Though he kept his promise of never showing the faces of Able Team, Floyd Jefferson allowed their nightsuits and weapons to appear in the photo frames. The high-quality uniforms and web-gear contrasted with the patched and hand-sewn uniforms of the Democratic Front fighters. The immaculate, high-tech weapons of the North Americans appeared behind the scarred and worry-lined faces of men who now fought against the government that the United States financed and armed. Every shot of the men had the background of the Huey panels and the rain-beaded Plexiglas side windows.
"Able Team's got the reputation for the weirdest, but this is the limit, you know that?" continued Grimaldi. "Do you realize these guerrillas are the enemies of your country? This is just totally..."
Lyons shouted down the Stony Man flier. "One, there has been no declaration of war, therefore they are not the enemies of my country. Two, whatever goes on between them and their government, I don't care. That's Salvadoran politics. And wait until you get the debriefing report on this mission — compared to the scum-snakes we found down there, these guys are Boy Scouts. Three, we need fighters and they volunteered. Four, you're paid to fly. So fly."

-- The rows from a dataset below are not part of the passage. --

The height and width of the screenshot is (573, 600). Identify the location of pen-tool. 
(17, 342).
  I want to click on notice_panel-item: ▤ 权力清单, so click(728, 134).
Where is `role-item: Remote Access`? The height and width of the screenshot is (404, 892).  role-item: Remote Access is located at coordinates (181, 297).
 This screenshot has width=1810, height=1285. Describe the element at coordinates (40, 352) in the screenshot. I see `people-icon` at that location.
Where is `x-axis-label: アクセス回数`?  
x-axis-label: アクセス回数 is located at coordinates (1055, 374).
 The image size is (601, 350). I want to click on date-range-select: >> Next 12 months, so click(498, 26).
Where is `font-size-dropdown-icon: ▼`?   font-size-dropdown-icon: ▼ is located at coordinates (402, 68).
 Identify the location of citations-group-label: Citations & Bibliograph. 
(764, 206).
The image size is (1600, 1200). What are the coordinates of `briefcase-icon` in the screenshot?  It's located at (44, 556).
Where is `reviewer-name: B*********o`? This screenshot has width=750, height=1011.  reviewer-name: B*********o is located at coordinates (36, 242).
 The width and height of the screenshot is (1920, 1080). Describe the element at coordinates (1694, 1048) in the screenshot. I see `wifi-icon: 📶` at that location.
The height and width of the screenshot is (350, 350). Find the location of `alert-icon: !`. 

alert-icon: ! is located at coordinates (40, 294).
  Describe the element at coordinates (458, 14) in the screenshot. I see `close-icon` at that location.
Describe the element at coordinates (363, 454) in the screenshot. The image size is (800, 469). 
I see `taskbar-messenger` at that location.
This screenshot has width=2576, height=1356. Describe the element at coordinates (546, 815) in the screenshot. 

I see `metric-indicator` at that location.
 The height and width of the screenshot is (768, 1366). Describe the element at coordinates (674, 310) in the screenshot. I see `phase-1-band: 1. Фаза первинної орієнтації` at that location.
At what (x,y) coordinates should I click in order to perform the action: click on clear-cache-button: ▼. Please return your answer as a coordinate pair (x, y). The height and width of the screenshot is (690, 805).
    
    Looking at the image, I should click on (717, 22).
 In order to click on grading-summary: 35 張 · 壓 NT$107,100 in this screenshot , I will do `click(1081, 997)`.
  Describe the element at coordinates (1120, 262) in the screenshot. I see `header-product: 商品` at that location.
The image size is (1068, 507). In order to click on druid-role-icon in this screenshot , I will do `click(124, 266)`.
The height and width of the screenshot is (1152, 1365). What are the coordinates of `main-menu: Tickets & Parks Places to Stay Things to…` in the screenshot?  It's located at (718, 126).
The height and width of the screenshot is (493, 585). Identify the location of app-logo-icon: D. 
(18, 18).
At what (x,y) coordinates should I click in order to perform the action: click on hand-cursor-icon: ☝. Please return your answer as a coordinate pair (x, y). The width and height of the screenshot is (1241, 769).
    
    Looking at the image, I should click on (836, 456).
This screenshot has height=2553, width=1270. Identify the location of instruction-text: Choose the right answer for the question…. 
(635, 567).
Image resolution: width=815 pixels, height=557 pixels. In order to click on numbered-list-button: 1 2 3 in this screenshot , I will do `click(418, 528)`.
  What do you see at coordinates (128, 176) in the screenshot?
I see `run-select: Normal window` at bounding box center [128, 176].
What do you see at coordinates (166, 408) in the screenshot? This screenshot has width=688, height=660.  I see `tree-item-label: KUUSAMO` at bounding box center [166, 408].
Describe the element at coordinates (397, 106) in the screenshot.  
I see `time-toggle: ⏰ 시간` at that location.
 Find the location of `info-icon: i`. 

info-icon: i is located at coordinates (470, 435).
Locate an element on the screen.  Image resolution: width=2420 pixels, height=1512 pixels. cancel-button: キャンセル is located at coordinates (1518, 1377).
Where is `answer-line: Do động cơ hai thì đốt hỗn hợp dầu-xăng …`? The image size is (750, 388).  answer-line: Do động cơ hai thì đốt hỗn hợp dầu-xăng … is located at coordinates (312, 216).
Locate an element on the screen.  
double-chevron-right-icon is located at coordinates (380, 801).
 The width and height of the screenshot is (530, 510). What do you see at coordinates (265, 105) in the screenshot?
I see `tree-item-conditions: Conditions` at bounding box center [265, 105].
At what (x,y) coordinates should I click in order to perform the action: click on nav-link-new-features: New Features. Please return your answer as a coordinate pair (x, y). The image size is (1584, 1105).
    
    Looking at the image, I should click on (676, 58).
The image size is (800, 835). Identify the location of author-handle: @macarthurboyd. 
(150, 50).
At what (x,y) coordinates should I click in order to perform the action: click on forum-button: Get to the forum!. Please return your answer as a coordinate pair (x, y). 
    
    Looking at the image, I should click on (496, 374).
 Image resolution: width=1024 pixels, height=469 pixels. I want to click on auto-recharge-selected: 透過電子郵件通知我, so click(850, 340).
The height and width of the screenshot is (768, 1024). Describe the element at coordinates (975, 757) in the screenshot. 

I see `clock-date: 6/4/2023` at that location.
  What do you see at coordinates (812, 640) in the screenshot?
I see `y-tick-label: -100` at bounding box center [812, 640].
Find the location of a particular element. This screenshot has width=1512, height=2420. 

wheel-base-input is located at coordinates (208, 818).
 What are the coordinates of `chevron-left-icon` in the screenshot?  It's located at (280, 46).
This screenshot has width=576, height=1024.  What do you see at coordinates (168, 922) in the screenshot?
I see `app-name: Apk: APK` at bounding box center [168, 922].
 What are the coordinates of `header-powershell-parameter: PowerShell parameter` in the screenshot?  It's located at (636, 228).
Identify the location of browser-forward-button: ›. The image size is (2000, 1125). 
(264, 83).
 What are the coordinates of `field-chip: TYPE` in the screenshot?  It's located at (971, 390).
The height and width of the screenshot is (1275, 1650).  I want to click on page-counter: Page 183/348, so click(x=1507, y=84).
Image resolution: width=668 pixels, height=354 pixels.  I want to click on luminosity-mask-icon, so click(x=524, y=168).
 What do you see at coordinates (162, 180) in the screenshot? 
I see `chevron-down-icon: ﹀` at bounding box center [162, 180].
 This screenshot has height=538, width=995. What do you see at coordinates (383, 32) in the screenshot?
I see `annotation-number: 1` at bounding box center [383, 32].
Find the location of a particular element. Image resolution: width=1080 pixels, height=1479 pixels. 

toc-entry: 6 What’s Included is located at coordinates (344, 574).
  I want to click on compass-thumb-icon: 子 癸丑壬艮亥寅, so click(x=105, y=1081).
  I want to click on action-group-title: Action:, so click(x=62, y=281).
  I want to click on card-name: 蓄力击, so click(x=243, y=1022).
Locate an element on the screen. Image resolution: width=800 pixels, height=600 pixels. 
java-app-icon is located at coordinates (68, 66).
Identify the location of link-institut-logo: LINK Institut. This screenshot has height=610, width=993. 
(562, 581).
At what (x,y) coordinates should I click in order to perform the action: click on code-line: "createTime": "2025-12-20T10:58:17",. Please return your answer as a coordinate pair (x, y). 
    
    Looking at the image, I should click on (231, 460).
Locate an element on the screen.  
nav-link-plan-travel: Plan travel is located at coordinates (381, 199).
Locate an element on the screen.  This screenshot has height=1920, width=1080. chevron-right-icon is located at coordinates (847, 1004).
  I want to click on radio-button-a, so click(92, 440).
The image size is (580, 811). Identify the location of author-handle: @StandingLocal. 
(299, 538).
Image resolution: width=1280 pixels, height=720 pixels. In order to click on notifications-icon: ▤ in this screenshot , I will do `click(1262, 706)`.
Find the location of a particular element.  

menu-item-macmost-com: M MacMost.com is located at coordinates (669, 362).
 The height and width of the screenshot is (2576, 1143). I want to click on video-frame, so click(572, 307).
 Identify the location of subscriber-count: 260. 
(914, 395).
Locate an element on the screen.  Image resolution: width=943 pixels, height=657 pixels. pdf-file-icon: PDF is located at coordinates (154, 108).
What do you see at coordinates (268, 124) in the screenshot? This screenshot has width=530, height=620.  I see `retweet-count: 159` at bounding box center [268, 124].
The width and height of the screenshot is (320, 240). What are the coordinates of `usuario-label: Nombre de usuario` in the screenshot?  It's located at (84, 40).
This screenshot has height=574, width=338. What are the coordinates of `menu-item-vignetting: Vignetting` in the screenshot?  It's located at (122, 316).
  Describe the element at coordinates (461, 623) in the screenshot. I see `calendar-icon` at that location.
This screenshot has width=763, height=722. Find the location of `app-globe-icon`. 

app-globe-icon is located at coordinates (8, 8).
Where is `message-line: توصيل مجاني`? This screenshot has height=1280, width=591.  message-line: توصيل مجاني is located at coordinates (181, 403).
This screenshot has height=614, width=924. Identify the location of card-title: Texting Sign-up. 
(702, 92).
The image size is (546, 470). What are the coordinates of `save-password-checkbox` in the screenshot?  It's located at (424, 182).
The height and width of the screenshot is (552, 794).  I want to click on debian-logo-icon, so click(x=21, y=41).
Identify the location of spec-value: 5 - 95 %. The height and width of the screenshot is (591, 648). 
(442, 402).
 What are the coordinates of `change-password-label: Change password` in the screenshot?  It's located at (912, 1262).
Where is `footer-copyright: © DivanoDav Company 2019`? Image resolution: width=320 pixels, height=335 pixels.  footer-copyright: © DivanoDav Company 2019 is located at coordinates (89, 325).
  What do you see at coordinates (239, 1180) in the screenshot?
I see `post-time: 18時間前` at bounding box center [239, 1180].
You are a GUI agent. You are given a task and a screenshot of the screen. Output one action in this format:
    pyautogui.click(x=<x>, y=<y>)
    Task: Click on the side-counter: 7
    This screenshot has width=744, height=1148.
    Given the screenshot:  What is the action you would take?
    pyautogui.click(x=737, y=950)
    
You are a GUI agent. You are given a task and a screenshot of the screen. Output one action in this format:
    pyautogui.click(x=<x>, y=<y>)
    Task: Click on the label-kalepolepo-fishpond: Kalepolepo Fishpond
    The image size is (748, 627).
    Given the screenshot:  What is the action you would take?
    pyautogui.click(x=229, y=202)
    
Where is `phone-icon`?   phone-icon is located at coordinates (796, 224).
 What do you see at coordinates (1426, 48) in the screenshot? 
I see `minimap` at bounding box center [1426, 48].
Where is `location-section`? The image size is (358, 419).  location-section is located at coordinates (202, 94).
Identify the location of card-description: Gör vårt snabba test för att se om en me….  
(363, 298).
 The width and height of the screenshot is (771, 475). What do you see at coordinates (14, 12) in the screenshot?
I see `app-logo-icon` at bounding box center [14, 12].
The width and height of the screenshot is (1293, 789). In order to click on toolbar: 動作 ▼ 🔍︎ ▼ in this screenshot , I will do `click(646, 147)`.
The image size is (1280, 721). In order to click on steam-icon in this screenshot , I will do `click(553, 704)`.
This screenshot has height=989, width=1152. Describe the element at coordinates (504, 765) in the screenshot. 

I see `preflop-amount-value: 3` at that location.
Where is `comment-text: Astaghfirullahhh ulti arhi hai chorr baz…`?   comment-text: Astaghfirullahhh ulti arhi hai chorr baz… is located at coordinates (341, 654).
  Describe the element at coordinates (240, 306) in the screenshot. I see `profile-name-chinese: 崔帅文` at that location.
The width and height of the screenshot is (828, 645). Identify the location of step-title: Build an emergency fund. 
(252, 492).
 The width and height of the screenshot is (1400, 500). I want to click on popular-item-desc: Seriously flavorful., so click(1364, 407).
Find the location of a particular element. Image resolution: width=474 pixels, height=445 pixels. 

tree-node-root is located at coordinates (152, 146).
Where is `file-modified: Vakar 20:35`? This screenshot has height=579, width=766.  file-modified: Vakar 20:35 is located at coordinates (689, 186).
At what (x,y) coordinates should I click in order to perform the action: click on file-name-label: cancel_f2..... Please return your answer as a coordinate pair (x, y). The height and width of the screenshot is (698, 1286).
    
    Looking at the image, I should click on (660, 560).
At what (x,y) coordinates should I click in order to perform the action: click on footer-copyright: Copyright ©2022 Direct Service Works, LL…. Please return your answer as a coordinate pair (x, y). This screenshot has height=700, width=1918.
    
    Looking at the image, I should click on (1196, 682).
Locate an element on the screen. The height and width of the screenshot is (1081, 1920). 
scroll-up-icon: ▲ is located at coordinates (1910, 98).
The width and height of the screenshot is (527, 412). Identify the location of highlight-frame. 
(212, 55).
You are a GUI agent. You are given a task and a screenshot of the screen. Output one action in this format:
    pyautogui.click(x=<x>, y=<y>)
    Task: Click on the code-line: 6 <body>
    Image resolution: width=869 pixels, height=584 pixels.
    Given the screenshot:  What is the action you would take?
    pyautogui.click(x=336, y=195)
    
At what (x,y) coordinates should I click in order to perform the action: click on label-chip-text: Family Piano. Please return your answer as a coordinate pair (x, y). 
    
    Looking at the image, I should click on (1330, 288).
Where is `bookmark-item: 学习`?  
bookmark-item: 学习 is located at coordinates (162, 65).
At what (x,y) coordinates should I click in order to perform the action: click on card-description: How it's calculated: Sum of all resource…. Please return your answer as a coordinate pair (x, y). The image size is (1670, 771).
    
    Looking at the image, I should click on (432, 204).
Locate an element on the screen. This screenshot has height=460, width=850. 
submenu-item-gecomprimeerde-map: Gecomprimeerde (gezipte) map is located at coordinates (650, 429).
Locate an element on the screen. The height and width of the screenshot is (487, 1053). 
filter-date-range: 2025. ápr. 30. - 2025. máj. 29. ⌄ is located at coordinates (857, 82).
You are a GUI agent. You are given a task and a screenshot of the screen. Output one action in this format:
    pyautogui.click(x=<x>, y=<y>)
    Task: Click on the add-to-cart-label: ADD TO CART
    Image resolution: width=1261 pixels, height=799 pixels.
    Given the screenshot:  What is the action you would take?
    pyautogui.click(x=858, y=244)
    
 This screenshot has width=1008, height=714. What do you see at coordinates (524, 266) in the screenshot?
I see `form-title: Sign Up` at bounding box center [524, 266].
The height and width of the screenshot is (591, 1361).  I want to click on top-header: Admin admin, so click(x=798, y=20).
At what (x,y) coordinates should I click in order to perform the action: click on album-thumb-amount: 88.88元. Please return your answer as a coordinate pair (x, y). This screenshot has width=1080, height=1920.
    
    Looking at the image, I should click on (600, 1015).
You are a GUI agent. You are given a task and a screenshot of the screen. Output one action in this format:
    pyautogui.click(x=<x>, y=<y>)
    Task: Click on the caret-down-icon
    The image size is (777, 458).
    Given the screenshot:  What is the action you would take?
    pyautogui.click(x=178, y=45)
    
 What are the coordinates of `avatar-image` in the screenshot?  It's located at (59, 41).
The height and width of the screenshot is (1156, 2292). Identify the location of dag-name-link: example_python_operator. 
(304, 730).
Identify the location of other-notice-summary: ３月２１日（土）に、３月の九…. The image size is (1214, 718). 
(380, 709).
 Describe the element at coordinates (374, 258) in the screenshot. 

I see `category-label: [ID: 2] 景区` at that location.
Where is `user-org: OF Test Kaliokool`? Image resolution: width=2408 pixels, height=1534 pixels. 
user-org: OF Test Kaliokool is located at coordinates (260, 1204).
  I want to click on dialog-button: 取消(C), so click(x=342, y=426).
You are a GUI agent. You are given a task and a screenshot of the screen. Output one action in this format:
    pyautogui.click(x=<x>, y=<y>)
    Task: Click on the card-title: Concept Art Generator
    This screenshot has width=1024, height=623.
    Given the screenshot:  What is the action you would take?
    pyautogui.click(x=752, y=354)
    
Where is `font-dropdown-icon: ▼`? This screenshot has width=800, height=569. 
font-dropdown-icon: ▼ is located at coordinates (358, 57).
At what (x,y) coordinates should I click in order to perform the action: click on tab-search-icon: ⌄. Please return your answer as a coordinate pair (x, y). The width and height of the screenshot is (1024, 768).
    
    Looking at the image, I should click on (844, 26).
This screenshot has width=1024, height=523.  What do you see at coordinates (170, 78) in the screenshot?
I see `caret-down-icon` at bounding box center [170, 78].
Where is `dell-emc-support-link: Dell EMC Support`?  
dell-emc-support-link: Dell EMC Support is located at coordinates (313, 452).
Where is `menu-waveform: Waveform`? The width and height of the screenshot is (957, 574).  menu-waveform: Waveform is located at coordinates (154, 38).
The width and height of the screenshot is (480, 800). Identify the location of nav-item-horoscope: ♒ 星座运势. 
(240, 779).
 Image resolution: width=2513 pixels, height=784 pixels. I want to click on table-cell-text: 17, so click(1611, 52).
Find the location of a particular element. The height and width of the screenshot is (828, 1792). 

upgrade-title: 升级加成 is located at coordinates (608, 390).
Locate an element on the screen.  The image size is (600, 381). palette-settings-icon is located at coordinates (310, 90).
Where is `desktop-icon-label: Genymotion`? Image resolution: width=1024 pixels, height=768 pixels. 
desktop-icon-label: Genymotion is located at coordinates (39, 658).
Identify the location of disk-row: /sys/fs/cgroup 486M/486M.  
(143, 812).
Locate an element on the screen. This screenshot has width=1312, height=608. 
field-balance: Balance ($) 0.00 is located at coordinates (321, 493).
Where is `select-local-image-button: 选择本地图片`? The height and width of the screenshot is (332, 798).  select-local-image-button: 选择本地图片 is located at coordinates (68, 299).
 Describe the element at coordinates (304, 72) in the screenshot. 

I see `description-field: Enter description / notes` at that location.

"You got the exact location of this school?"
"We'll find it. There'll be an airfield and two helicopters. Lights. A perimeter. If we don't see it on the flyby, we'll get out and look for it."
"Then what?"
"Any chance you can come back with a B-52?"
"You serious? You want them bombed?"
"First we need to take Quesada alive. But then we'll waste the place. How can you help us?"
"The Agency's got cargo planes..."
"The Agency? Forget it. There's Nazi informers operating in the Agency. Quesada got warned we were coming. We've been betrayed by someone in the Agency or in the administration."
"I don't want to hear that talk! Running around with guerrillas, now you're sounding like a Commie."